══ Excerpted records ══
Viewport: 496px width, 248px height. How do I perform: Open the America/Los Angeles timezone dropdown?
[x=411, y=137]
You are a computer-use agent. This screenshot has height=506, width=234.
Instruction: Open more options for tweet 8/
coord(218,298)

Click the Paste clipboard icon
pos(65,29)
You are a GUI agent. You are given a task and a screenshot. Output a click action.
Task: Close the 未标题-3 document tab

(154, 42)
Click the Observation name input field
═══
• Task item
Write the data out again. Match it exactly.

• Answer
Viewport: 496px width, 248px height. How do I perform: Open the America/Los Angeles timezone dropdown?
[x=411, y=137]
You are a computer-use agent. This screenshot has height=506, width=234.
Instruction: Open more options for tweet 8/
coord(218,298)

Click the Paste clipboard icon
pos(65,29)
You are a GUI agent. You are given a task and a screenshot. Output a click action.
Task: Close the 未标题-3 document tab

(154, 42)
Click the Observation name input field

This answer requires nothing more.